Irwin Stelzer: Slow-growth Europe, here we come 

Irwin Stelzer

Passage of the health care bill has focused investor attention on the runaway deficit situation, and its long-term consequences.

The deficit, which ran to around 3 percent of gross domestic product in President George W. Bush's final year, is already exceeding 10 percent.

Government debt held by the public has gone from 40 percent of GDP when Bush was in the White House to 63 percent now and, says the nonpartisan Congressional Budget Office, will hit 90 percent by 2020. That's the level at which new studies say debt begins to reduce growth and jobs.

Unfortunately, the situation is even worse than reported figures suggest. Most dispassionate observers are estimating that the new health care bill will add $1 trillion to the nation's $8 trillion debt, and that the government's unfunded liabilities -- its promises of future pension and other payments -- come to somewhere between $60 trillion and $75 trillion over the next several decades.

Even without those obligations, the government now has $14 trillion in liabilities against only $2.7 trillion in assets. Bring in the receivers.

[Given information]:
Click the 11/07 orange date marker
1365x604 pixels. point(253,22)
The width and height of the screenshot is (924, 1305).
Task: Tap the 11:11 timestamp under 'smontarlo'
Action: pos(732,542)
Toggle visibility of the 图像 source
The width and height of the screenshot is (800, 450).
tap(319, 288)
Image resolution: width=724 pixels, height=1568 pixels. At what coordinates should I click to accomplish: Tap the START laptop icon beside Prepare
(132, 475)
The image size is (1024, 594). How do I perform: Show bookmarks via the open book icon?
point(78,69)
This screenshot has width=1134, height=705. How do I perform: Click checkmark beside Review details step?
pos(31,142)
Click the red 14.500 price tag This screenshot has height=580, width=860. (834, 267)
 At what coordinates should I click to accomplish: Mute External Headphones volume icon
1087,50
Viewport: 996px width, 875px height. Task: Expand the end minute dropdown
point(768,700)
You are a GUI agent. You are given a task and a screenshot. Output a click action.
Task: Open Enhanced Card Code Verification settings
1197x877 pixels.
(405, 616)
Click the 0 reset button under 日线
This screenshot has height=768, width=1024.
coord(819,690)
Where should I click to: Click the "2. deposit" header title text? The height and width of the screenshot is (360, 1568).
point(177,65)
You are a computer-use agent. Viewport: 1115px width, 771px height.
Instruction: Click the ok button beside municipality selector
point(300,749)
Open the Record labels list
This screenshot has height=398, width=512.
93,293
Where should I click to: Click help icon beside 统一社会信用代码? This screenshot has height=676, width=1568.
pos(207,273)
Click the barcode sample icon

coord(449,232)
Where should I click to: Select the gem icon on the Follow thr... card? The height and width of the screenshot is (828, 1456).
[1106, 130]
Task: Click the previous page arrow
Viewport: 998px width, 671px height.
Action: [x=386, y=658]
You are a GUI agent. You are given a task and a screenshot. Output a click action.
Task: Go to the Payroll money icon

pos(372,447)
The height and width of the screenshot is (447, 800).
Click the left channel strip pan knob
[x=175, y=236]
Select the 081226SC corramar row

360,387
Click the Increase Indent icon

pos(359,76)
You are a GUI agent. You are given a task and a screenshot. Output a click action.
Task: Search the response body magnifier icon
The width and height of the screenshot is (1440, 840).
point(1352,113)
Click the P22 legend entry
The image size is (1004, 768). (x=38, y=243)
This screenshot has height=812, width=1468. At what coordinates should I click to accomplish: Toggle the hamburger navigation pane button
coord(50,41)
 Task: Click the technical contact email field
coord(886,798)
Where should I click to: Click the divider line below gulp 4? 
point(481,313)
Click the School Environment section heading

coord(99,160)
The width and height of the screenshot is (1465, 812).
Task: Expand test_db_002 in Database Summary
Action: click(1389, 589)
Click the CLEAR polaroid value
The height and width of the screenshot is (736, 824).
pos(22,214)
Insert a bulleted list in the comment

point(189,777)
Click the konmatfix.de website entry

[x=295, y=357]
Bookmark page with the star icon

[The request]:
Answer these questions about the column on the federal deficit and debt:
(a) About what percent of GDP was the deficit in President George W. Bush's final year?
(b) What level of government debt held by the public does the Congressional Budget Office project for 2020?
(c) How much in liabilities and how much in assets does the government now have?

[Answer to this task]:
(a) Around 3 percent of GDP.
(b) 90 percent of GDP.
(c) $14 trillion in liabilities against $2.7 trillion in assets.